ACTIVITY LIST:
1. In the post about the medical trip to Haiti, in which Port Au Prince neighborhood is the clinic where the group has worked before?
2. Carry on the post about the medical trip to Haiti, starting after its final sentence.

GIVEN PASSAGE:
═══

I just bought tickets to go to the Dominican Republic on Friday the 29th. On Saturday, we intend to go overland via hired vehicle to the border crossing with Haiti. Hopefully, the Family Health Ministries van will meet us there and take us to the clinic where we’ve worked before, in the Blanchard neighborhood of Port Au Prince. It’s about two miles from Cite-Soleil, and I’ve seen pictures that show it still standing after the most recent aftershocks.
From Sunday through Friday we’ll be running a medical clinic, focusing on trauma, wound care, setting bones, and so on. Our supply list includes local and general anesthetics, bandages, basic splints and so on, gloves, suture, and the other extreme basics. If things go well, we’ll be able to triage the worst off people over to the hospitals (fine, the hospital parking lots. We’ll take what we can get).
We’ll be going with a group: family health ministries, http://familyhm.org (FHM) with whom we’ve traveled before. Jen and I have been down there with them three times over the past few years, working with small medical clinics, smuggling in supplies, and generally trying to directly help people in whatever small ways we can.
It’s worth noting that we’re not the big boys. Partners in Health (PIH) and Doctors Without Borders (MSF) are the ones with the real facilities and the real funding. Ours has historically been a much smaller effort to catch people who fall through the cracks – and so it remains. If you have a few bucks to donate, I highly recommend PIH and MSF. Of course, we’ll take what we can get.
FHM has built four clinics and two schools over the years – and we had just broken ground on a new hospital in Leogane – which was approximately the epicenter of the earthquakes. Two of the clinics (in Cite Soleil and in the rural village of Fondwa) are described as a total loss. The other two (Leogane and Blanchard) are apparently usable – though damaged. Our oldest school (500+ students) is rubble, as is every guest house and hotel that I ever stayed in while I was down there.

═══

EXTRACTED INFORMATION:
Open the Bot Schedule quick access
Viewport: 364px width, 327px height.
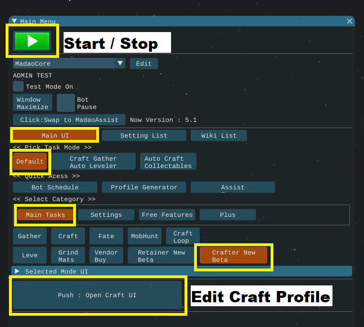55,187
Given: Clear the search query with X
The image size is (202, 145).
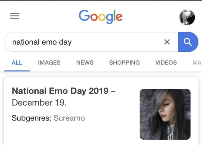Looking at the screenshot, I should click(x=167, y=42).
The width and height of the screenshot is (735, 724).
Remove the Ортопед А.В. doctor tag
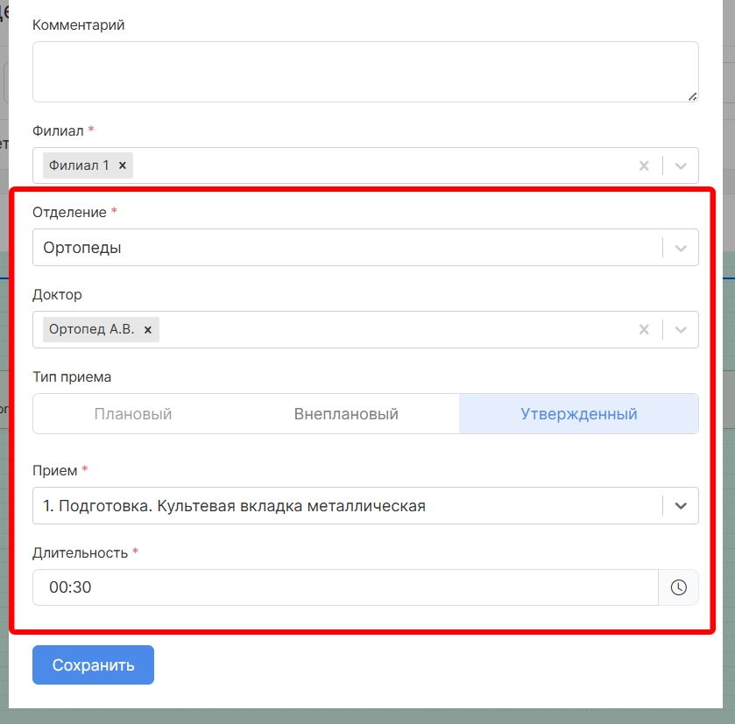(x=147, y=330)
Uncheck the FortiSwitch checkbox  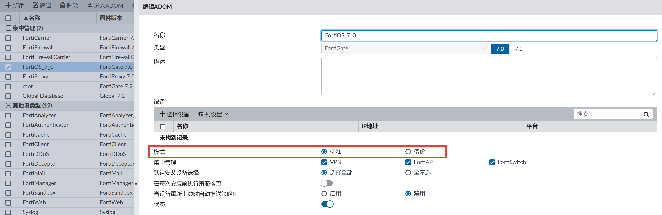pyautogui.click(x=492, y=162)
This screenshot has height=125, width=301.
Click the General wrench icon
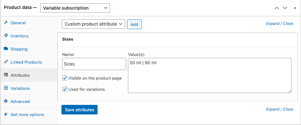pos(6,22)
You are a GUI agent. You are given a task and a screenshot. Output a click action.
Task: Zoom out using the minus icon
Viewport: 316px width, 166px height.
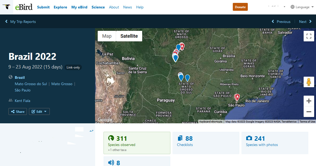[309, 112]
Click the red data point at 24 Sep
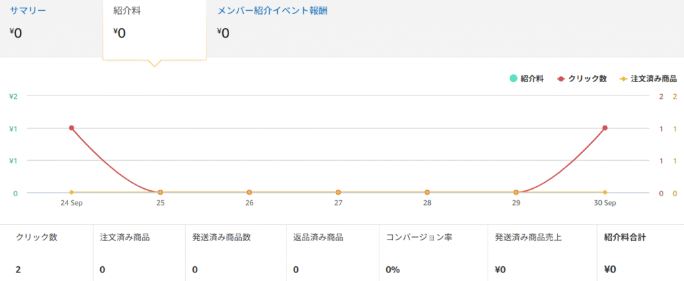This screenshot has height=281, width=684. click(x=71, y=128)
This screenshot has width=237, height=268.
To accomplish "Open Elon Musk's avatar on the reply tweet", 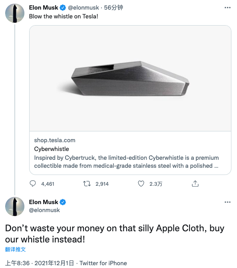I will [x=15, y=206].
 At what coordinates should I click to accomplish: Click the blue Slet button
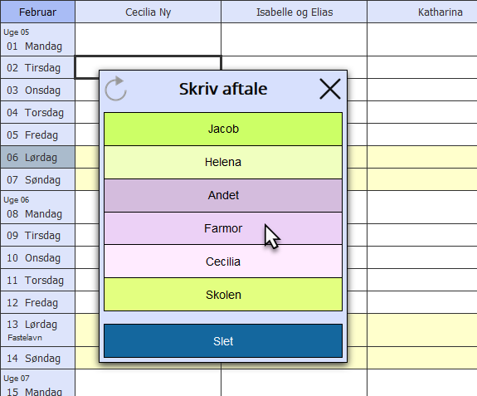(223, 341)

═══

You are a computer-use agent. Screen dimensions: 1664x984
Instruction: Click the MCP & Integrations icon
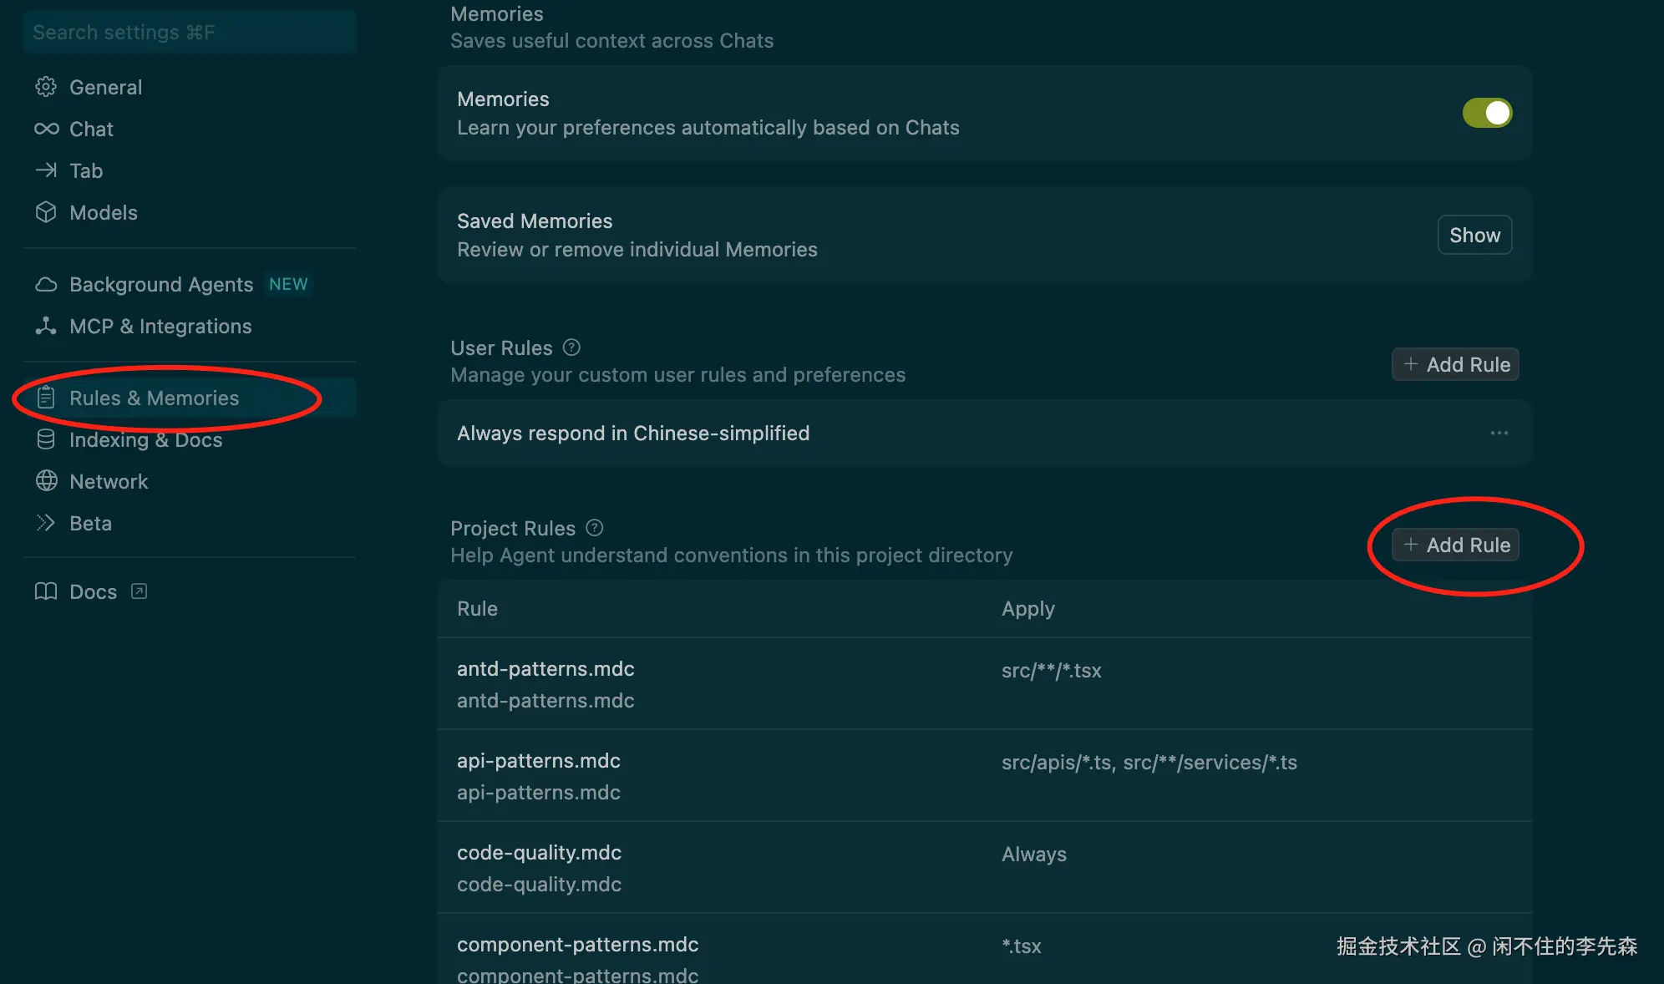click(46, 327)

═══

ANSWERS IN ORDER:
1. The clinic is in the Blanchard neighborhood.

2.
Fortunately, the only deaths of people I know (so far) were a nun who was full time at one of the clinics, and one of the translators with whom I worked the last time I was down there.
In addition, the CDC and WHO are organizing public health efforts for the rest of the country – and basing those efforts near the facility in Leogane. The director of FHM will be on a CDC plane on Thursday, landing on the highway outside of Leogane. We may try to sneak into that effort – since I think that we might be more useful there.
We’ve got as safe a place to sleep down there as anyone (the clinic floors). Word is that there is gasoline to power the generators, that the well is working, and that there is sufficient food for that part of the city. Honestly, getting there will be the biggest challenge.
That’s a long way of saying that I don’t really know many details.
Those of you who have known me long enough have heard me refer to situations like this as “naked skydiving.” Here’s what I mean by that – sometimes you just gotta jump.
Or, as it was once put by the indomitable _earthshine_: “You gotta commit.”